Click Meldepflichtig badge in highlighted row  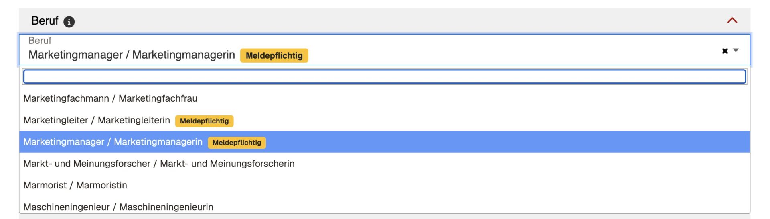click(237, 143)
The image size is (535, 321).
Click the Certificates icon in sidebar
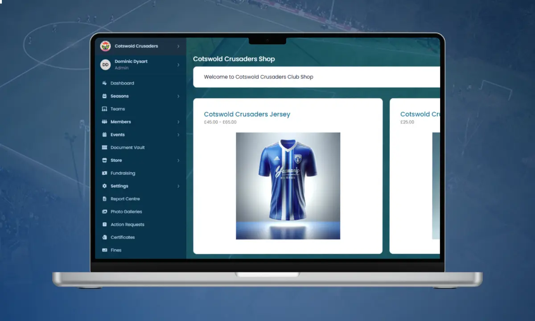[x=104, y=238]
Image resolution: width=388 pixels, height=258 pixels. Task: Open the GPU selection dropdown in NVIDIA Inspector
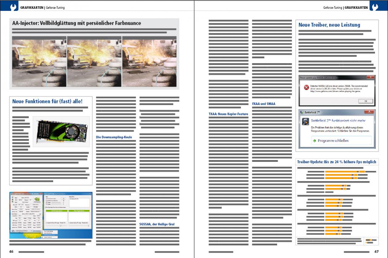tap(24, 231)
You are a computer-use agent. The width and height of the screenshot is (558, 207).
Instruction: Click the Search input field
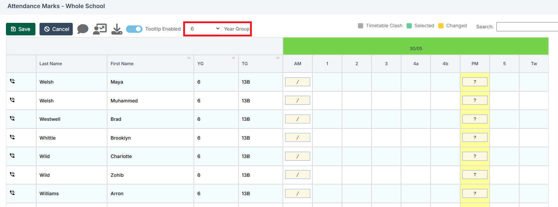click(527, 27)
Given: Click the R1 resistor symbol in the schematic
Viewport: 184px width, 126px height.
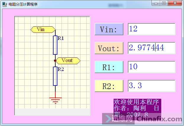Looking at the screenshot, I should pos(55,45).
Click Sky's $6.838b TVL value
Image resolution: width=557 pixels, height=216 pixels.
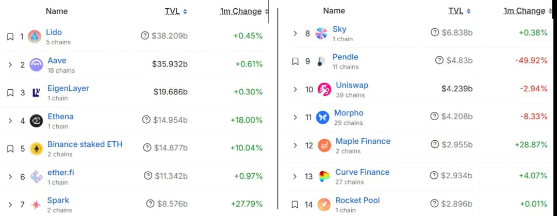pos(457,32)
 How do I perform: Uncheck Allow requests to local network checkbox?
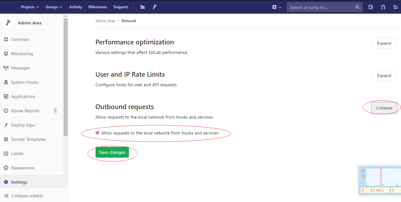click(97, 133)
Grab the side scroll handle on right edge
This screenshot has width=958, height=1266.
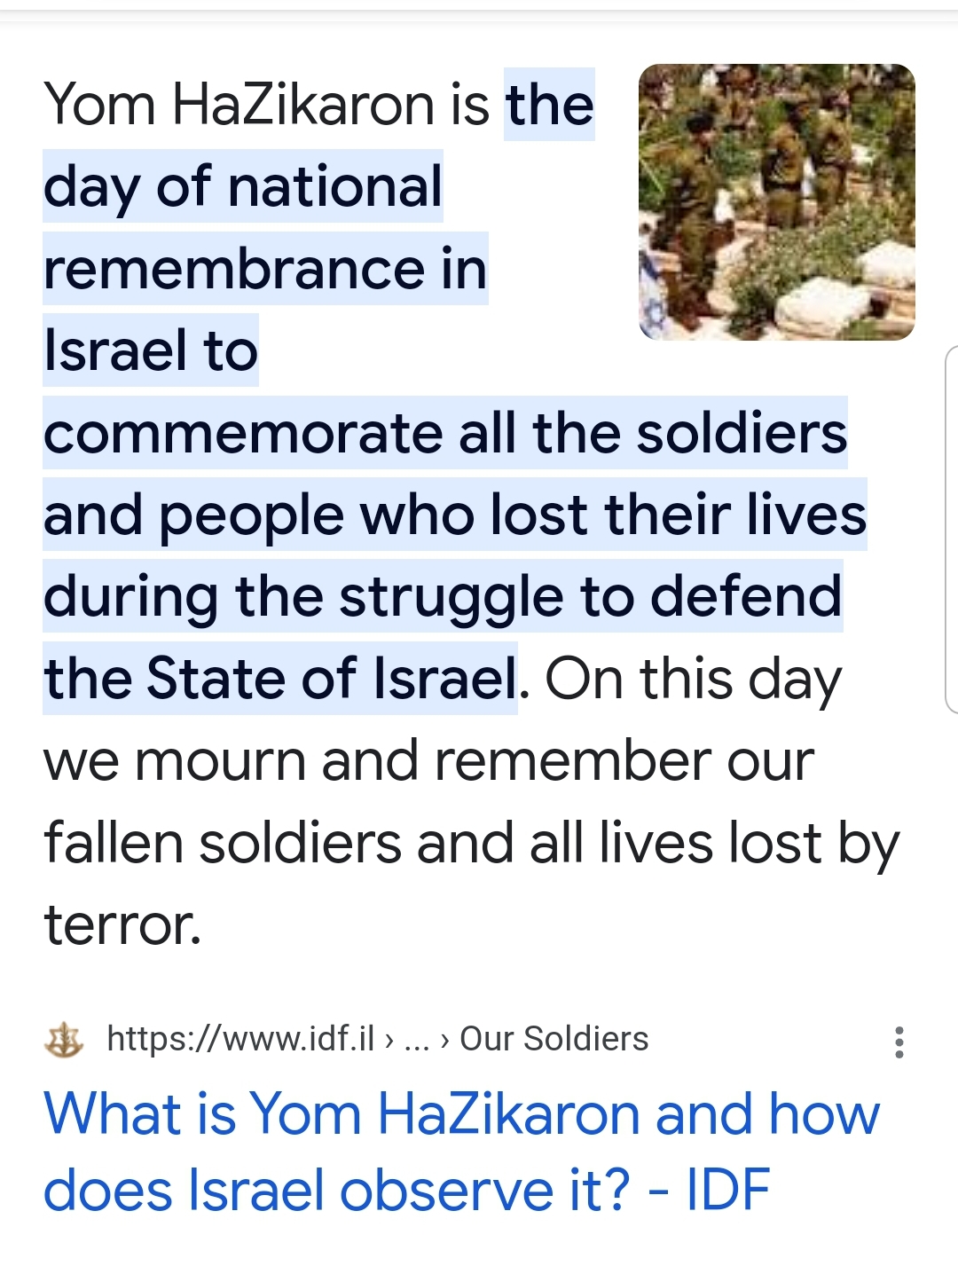click(951, 529)
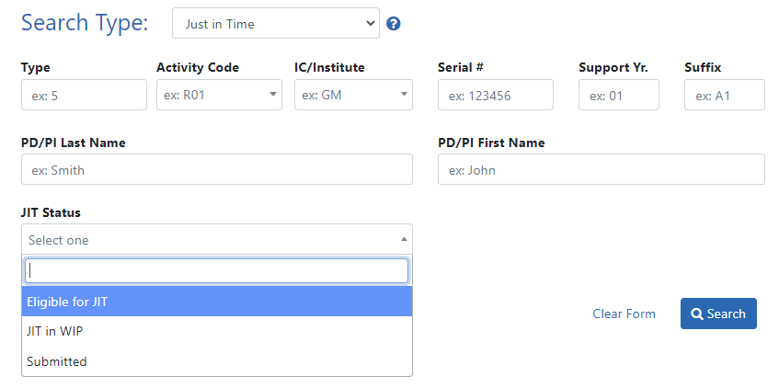Choose JIT in WIP from list
The image size is (779, 388).
(217, 331)
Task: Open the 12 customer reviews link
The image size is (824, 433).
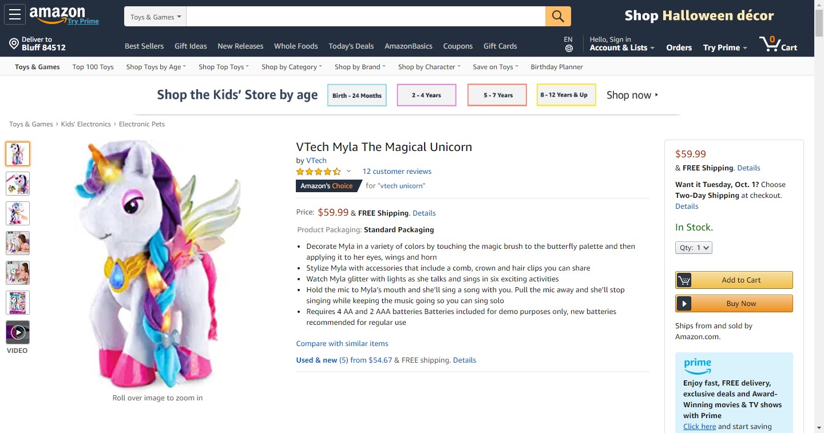Action: 397,172
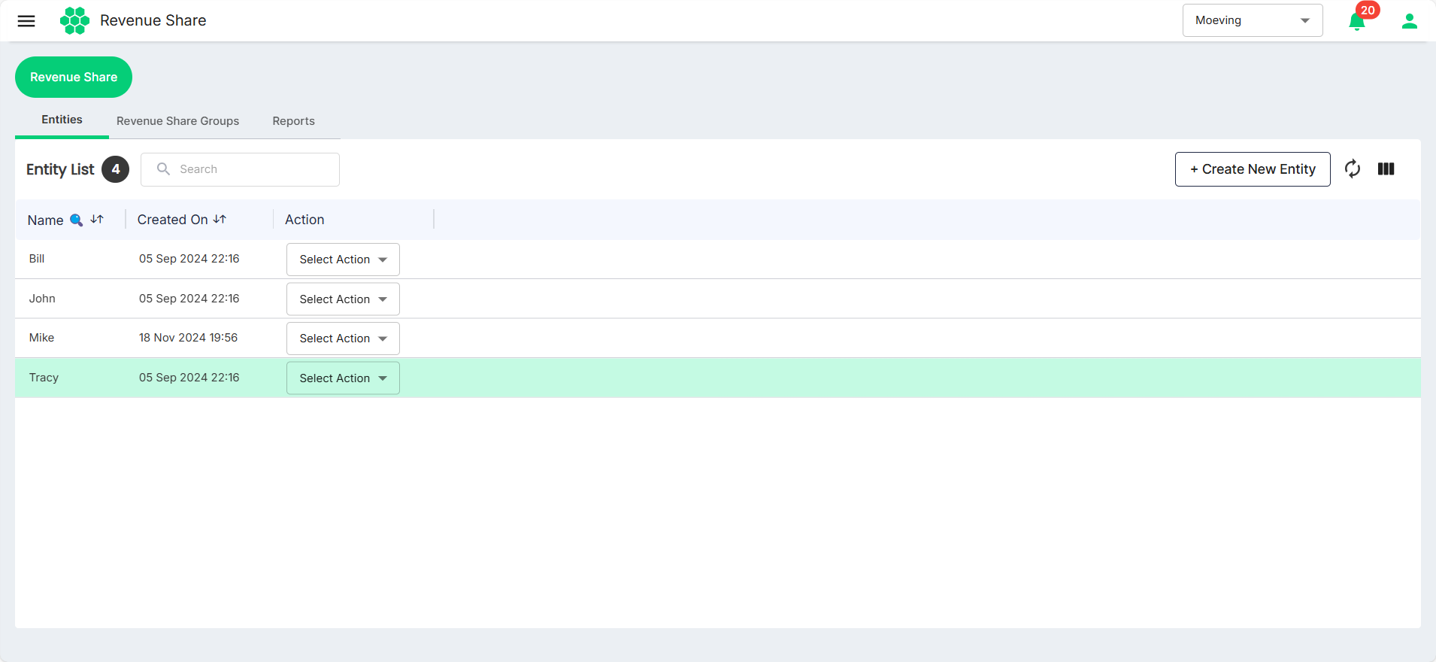Open Select Action dropdown for John
This screenshot has height=662, width=1436.
point(343,299)
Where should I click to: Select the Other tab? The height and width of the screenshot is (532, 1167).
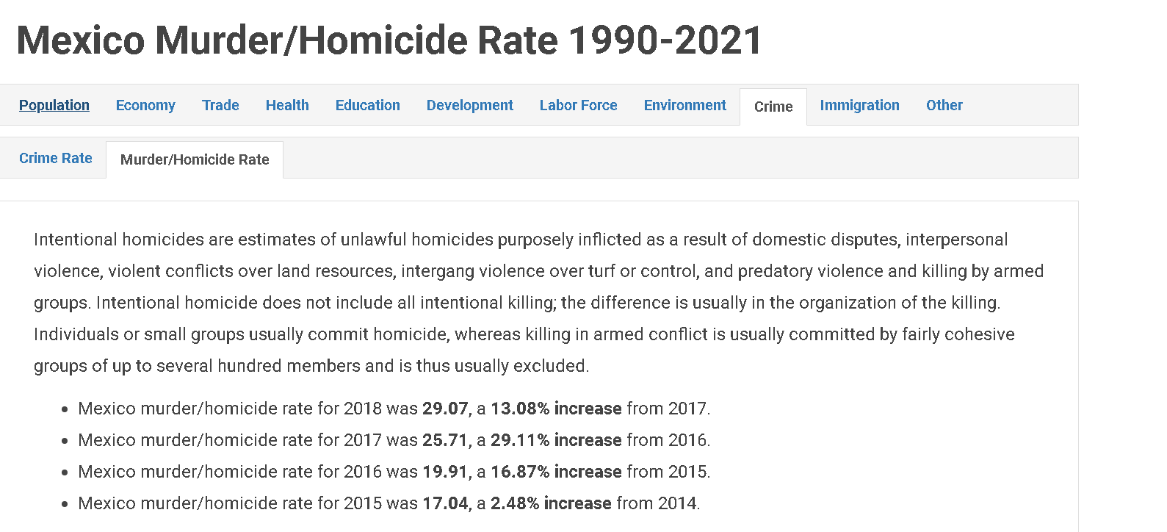click(944, 105)
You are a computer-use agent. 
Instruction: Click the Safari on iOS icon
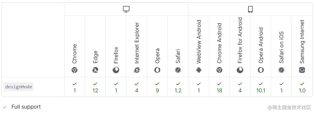pos(281,70)
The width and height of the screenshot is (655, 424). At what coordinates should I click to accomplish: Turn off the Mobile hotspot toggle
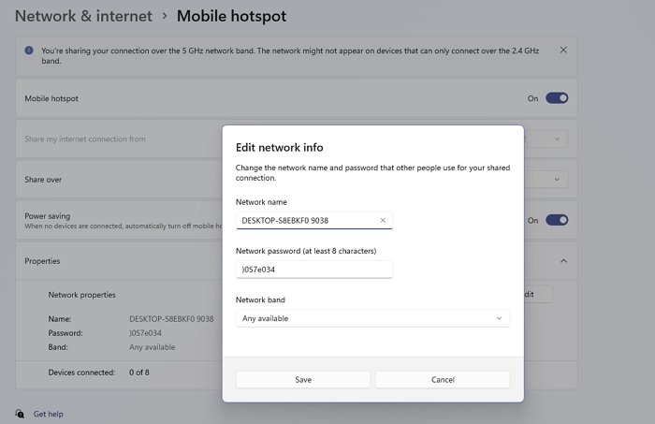point(557,97)
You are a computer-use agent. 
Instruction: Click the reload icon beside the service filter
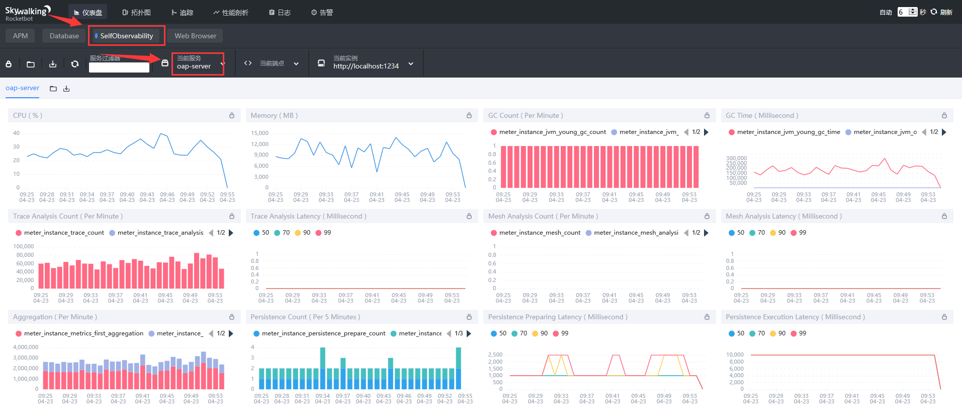[x=75, y=64]
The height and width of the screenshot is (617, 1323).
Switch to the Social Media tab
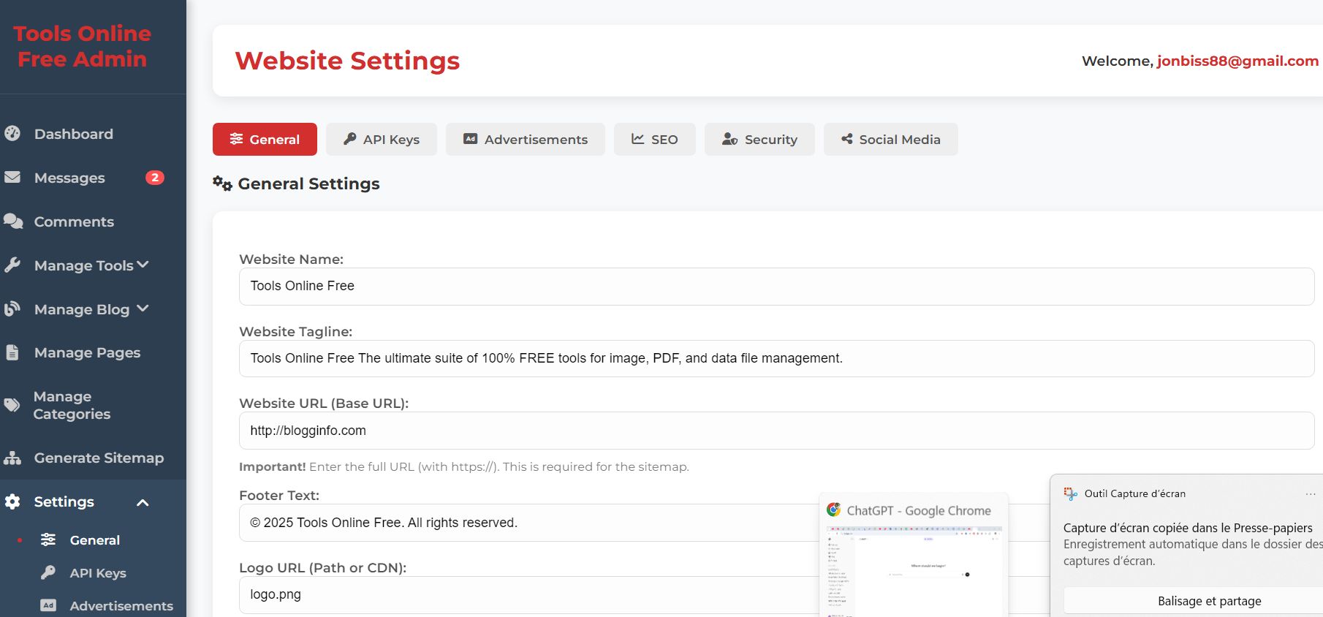click(890, 139)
--*--
§ THE TASK: Could you return exactly the lines starting with the one that contains "Click Sky's $6.838b TVL value" and ending with the last line of the data above? Leave the pictures out.

§ OUTPUT:
Click Sky's $6.838b TVL value
Image resolution: width=557 pixels, height=216 pixels.
pos(457,32)
 How do I perform: Uncheck Allow requests to local network checkbox?
click(97, 133)
Grab the side scroll handle on right edge
This screenshot has width=958, height=1266.
click(951, 529)
Choose JIT in WIP from list
The image size is (779, 388).
(217, 331)
Task: Open the 12 customer reviews link
The image size is (824, 433).
Action: 397,172
Open Select Action dropdown for John
This screenshot has height=662, width=1436.
point(343,299)
Where should I click to: Select the Other tab? The height and width of the screenshot is (532, 1167).
click(944, 105)
You are a computer-use agent. 
Instruction: Click the Safari on iOS icon
pos(281,70)
The width and height of the screenshot is (655, 424). At what coordinates should I click to accomplish: Turn off the Mobile hotspot toggle
point(557,97)
You are a computer-use agent. 
Instruction: Click the reload icon beside the service filter
[x=75, y=64]
The height and width of the screenshot is (617, 1323).
Switch to the Social Media tab
click(890, 139)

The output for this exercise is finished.